揺らぎが消え去った後に残るのは、バラバラに砕かれた石塊の残骸と、奇跡のように其処だけが無傷の胴体上部のみ。四肢と頭を喪った岩の塊は、重い音と土煙を上げて演習場の地面に転がった。
「周りを壊さぬように、というのは何時も気を遣うものだな、"黒帳"?」
《ほんに難儀なことに御座います、皇子。我らが全力、お見せする機会は早々ありませぬ》
「こういった試しの場か何かでもなければ、それは無いほうが良いのだよ。お前たちには退屈であろうがな」
《いいえ、其れが主の望まれることなれば。剣に唱える異がありましょうか》
まだ余力を残した主従の会話に空恐ろしいものを感じつつ、審判であるところのミケルは、最早告げるまでも無い勝敗を、それでも義務として口にする。
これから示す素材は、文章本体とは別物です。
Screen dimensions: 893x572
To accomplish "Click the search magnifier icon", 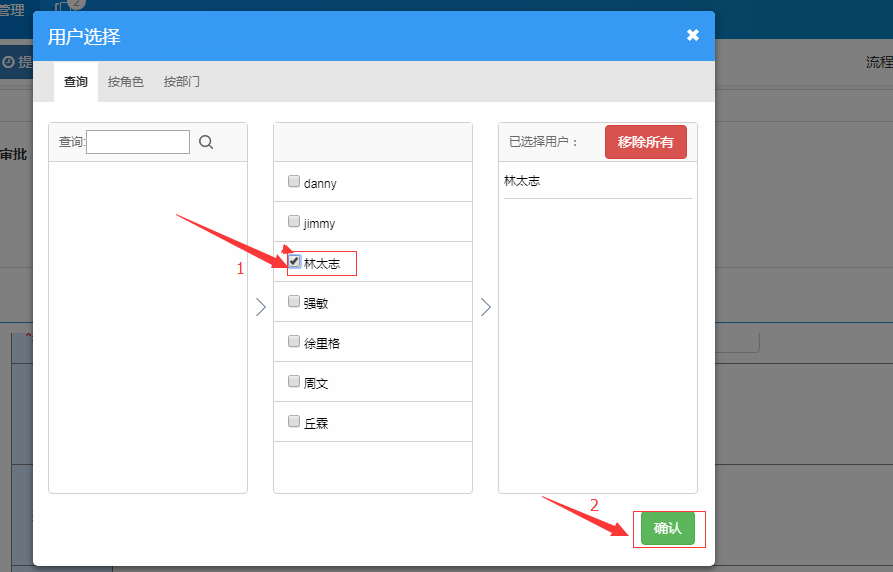I will pyautogui.click(x=206, y=142).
「勝者、フィロスタイン……! どうなるんだろうもなにもない試合だった……! フィロ、すごかったね!」
「まあ、凄いのは私ではなくて"黒帳"なのだが。……ありがとう」
ミケルの言葉に少し弱ったようにフィロは軽く肩を竦め、それから、健闘をした騎士を称えるように黒い刀身に軽く口づけて、愛剣を鞘に収める。
「……そうそう。愚見ながら言わせて貰えば、術式耐性をある程度考慮した装甲への換装を推奨するぞ。素地は悪くない。経験を積み戦術を解すればあのゴーレムはきっと化ける」
ミケルの後ろからそっと顔を覗かせているリーファンを見、フィロは二人に向けて小さく目礼を向けた後、演習場を後にしていった。